(TRAVAIL DEMANDÉ)
(a) Pouvez-vous mettre à jour le passage de l'entretien sur l'accaparement des terres, de « Afrique - Mariam » à « d’une agriculture familiale. », en remplaçant « agriculture familiale » par « agriculture paysanne » ?
(b) Pouvez-vous poursuivre l'entretien sur l'accaparement des terres au Sénégal en reprenant juste après sa dernière phrase ?

Le Point Afrique | le 30/03/2015

Afrique - Mariam Sow : "L'accaparement des terres, un problème sérieux qui menace le monde rural"

INTERVIEW. Vice-présidente d’Enda Tiers Monde, Mariam Sow milite contre l’accaparement des terres au Sénégal et en faveur d’une agriculture familiale.

Par Christelle Marot

Le Point Afrique : Que représente l’accaparement des terres* au Sénégal ?

Mariam Sow : Au Sénégal, les terres cultivables sont estimées à 3,8 millions d’hectares. Quelques 2,5 millions sont exploitées dont 600 000 hectares ont fait l’objet d’un accaparement. Ce phénomène a démarré en 2008 avec la crise financière mondiale, la crise alimentaire et énergétique. C’est un problème sérieux qui menace le monde rural, soit 70% de la population. Il met aussi les paysans dans l’insécurité. Le Sénégal compte 14 millions d’habitants, dont plus de la moitié est composée de jeunes et de femmes.

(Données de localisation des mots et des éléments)
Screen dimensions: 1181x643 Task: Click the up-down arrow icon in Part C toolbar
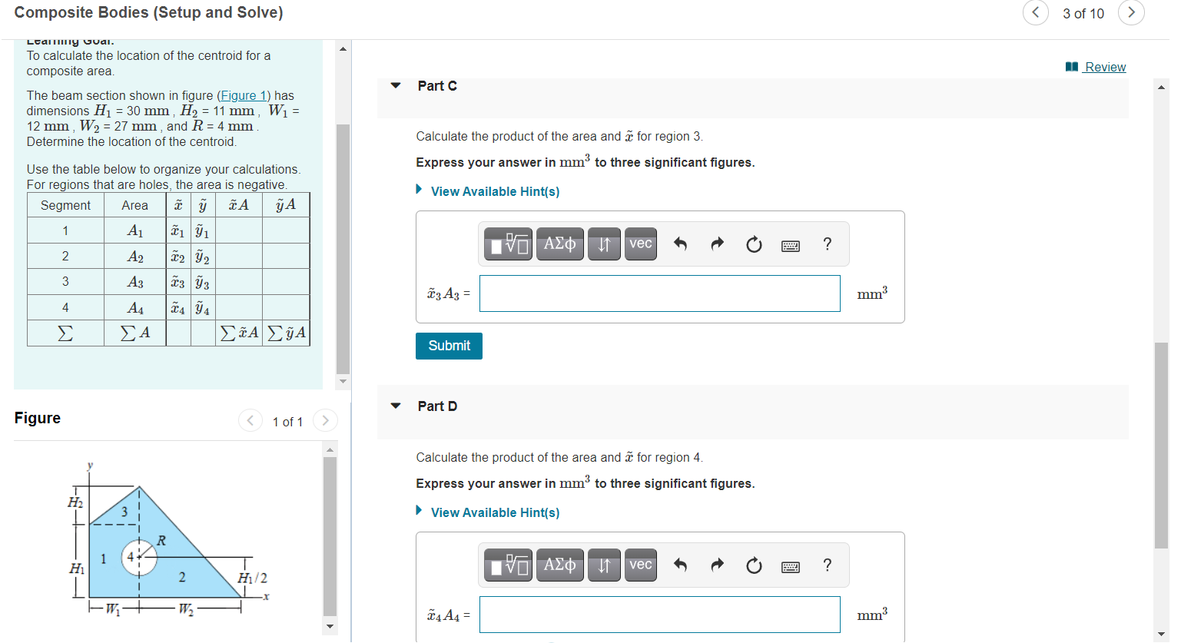604,244
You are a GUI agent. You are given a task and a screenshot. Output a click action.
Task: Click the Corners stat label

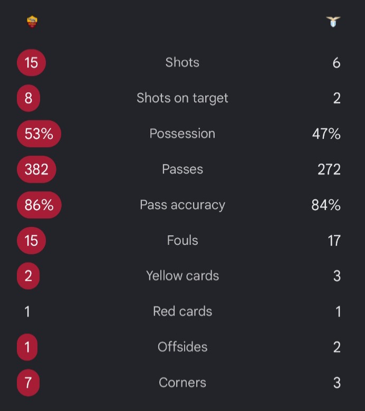click(x=183, y=383)
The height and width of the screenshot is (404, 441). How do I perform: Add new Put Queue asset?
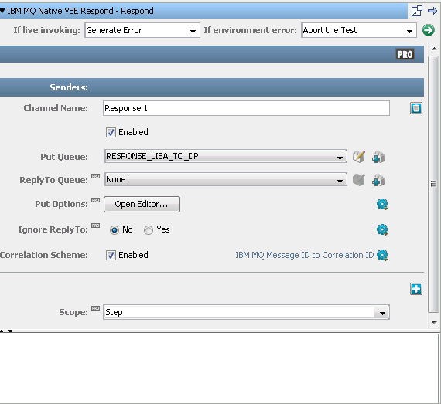click(x=378, y=157)
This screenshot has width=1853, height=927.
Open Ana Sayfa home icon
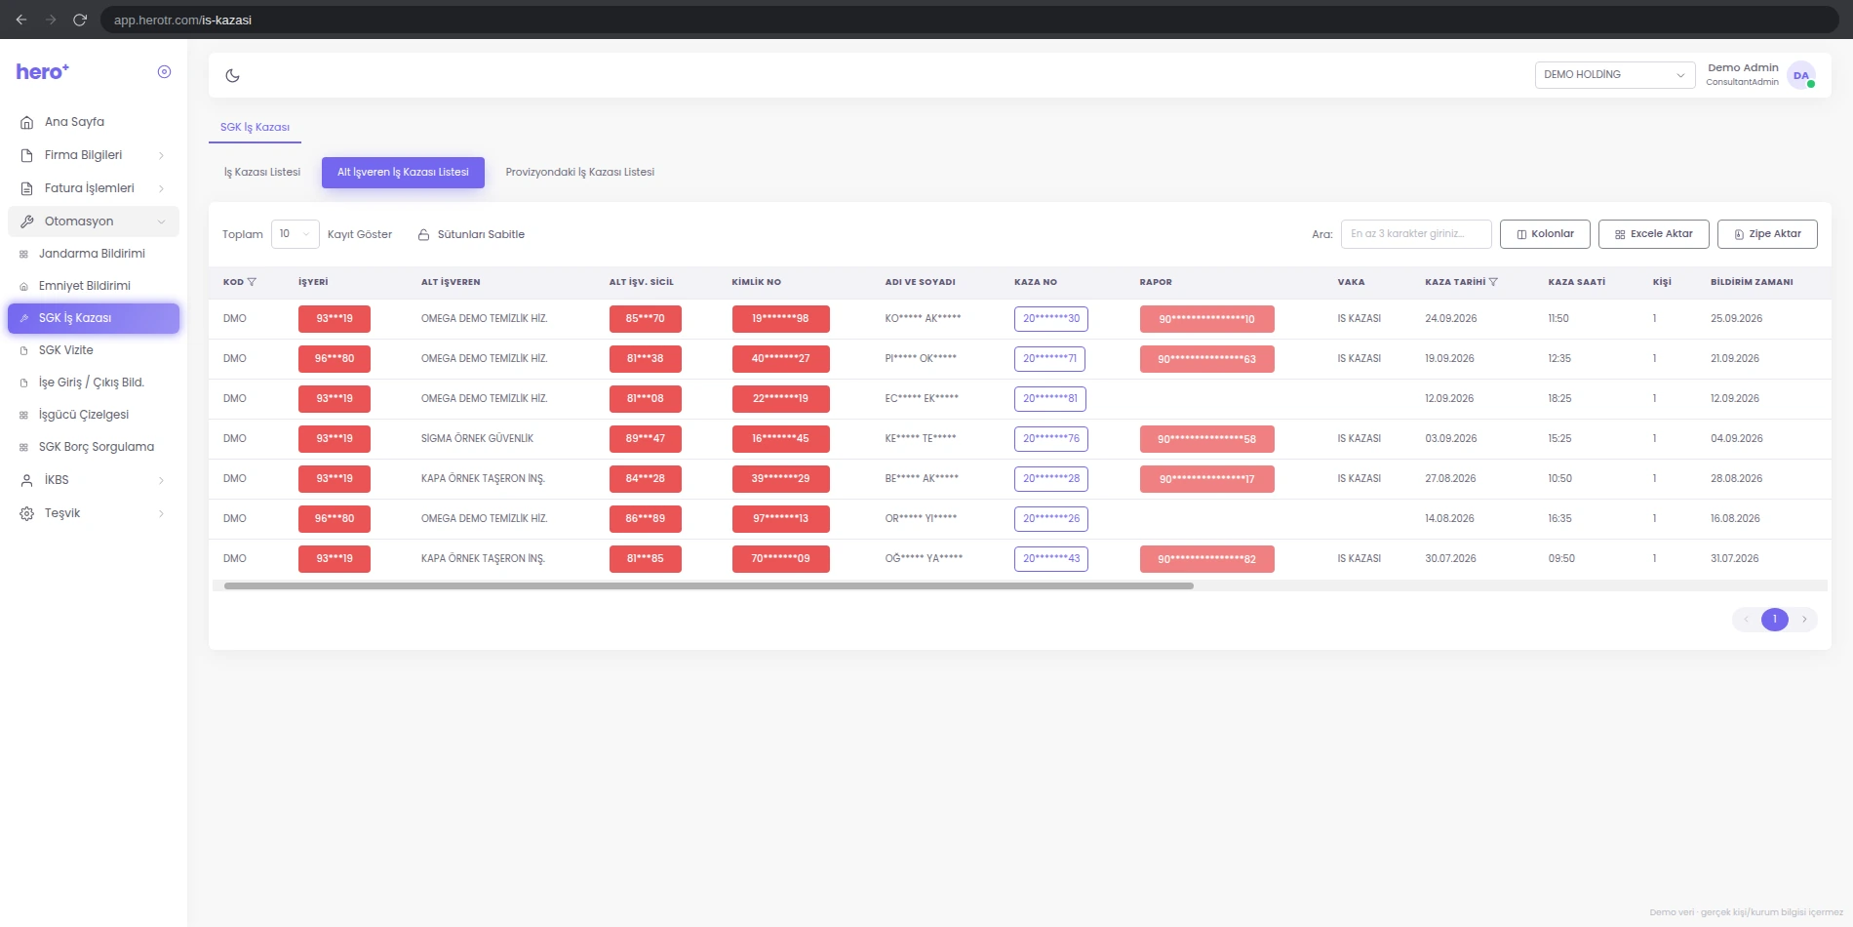point(27,122)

(CORRIGÉ DE L'EXERCICE)
(a)
Afrique - Mariam Sow : "L'accaparement des terres, un problème sérieux qui menace le monde rural"

INTERVIEW. Vice-présidente d’Enda Tiers Monde, Mariam Sow milite contre l’accaparement des terres au Sénégal et en faveur d’une agriculture paysanne.

(b)
Y a t-il réellement des terres au Sénégal qui méritent un appel d’offres, que l’on demande à des investisseurs étrangers de venir ? Comme c’est le cas pour Senhuile Senéthanol. Cette société a obtenu 20 000 hectares dans la réserve naturelle de Ndiaël, au nord-ouest du Sénégal. De façon générale, ces investisseurs viennent et prennent le maximum de terres de façon très peu transparente. Mais le problème d’accaparement des terres n’est pas seulement le fait d’investisseurs étrangers, ce sont aussi des fonctionnaires sénégalais, des gros bonnets, des religieux qui font main basse sur les terres, aux abords de Dakar notamment, pour spéculer.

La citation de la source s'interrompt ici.